A DNA damage-induced SUMOylation wave simultaneously targets multiple DNA repair proteins.
Major finding: A DNA damage-induced SUMOylation wave simultaneously targets multiple DNA repair proteins.
Mechanism: Single-stranded DNA triggers collective SUMOylation of homologous recombination proteins.
Impact: SUMOylation acts as a “glue” to facilitate protein interactions and cellular processes like DNA repair.
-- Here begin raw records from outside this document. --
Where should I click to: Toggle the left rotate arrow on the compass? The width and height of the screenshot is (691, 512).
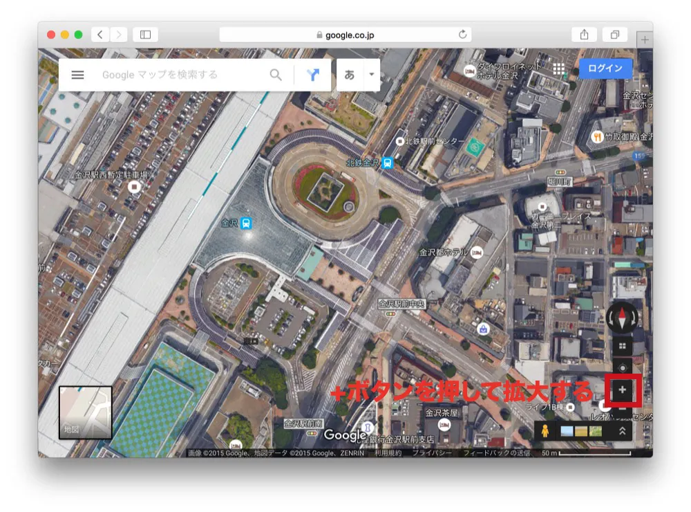coord(611,318)
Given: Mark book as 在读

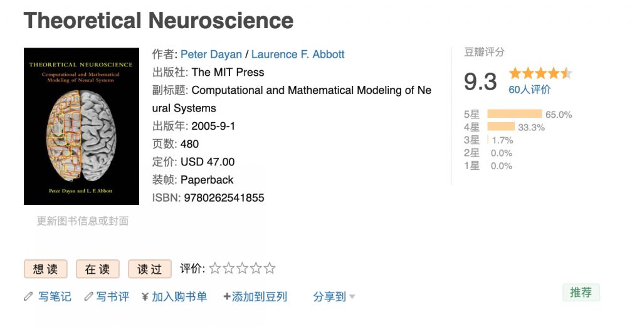Looking at the screenshot, I should (98, 269).
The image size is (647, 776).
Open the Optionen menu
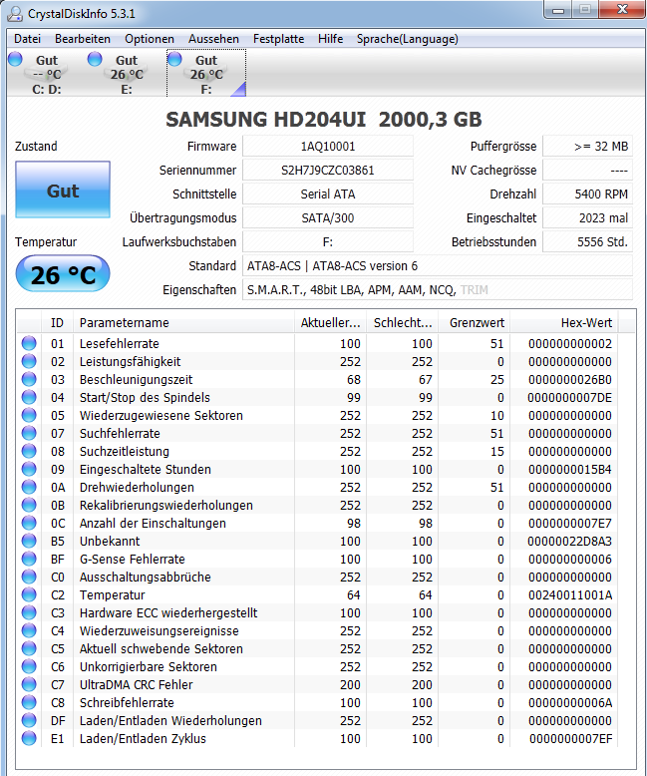coord(150,39)
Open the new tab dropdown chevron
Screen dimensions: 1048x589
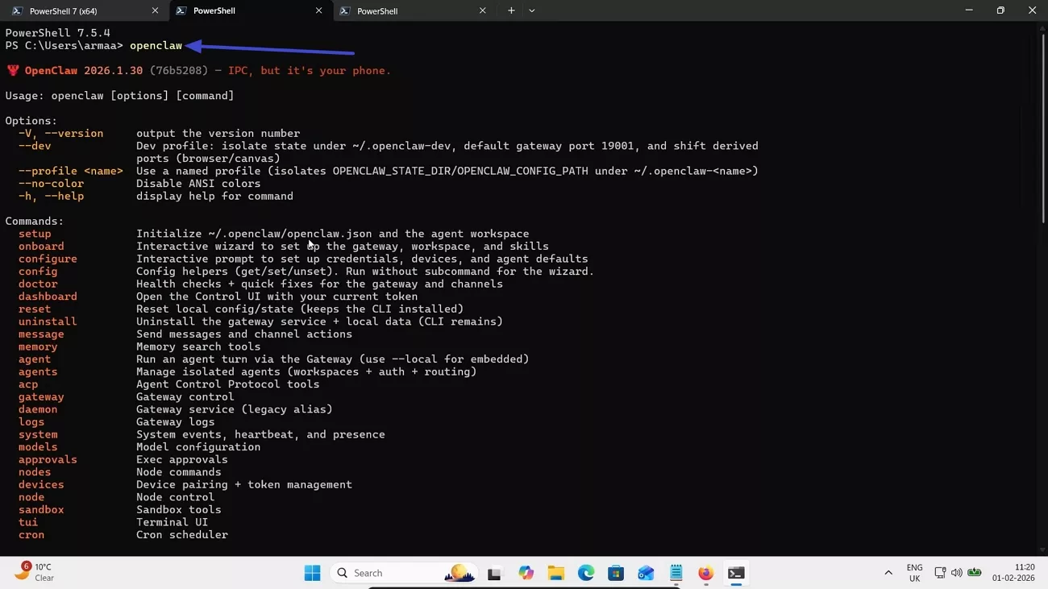coord(530,10)
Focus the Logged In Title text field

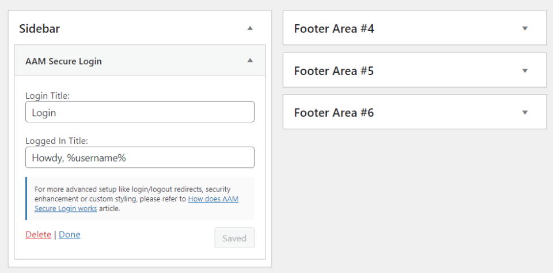point(140,158)
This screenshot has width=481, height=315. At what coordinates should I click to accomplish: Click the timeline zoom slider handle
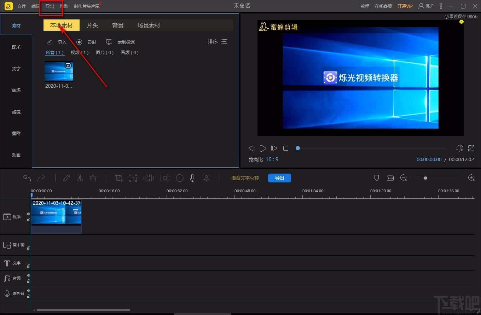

A wide range of proteins are posttranslationally modified by covalent attachment of small ubiquitin-related modifier (SUMO) proteins. Single SUMOylation site mutants commonly lack discernible phenotypes even though SUMO itself is essential for viability; thus, the biologic significance and functional consequences of SUMOylation remain unclear for the vast majority of substrates. Because SUMO pathway mutants are highly sensitive to DNA double-strand breaks (DSB) and many homologous recombination (HR) components are SUMOylated, Psakhye and Jentsch evaluated the specificity and function of SUMOylation in this well-characterized DNA repair system in Saccharomyces cerevisiae. Surprisingly, quantitative mass spectrometry showed collective SUMOylation of HR proteins at multiple sites following DSB induction, indicating that the SUMO system can target a functionally related group of proteins in response to a specific stimulus. This observation was not restricted to the HR pathway, as UV light led to increased SUMOylation of components of the nucleotide excision repair pathway. The kinetics of SUMOylation after DSB induction was nearly identical for each protein, suggesting that SUMOylation occurs in a synchronous wave. Collective SUMOylation of HR proteins was catalyzed by a DNA-bound SUMO ligase that interacts with a component of the HR-initiating complex responsible for forming single-stranded DNA, which acted as the trigger for the SUMOylation wave. SUMOylation promoted physical interactions between HR proteins, and a mutant strain lacking multiple SUMOylation sites within core repair proteins showed slowed growth and delayed HR following DNA damage. These findings suggest a model whereby physical interactions between proteins in a shared pathway can be potentiated by collective SUMOylation in response to specific stimuli and imply that individual SUMOylation events interact in an additive manner to promote efficient DNA repair.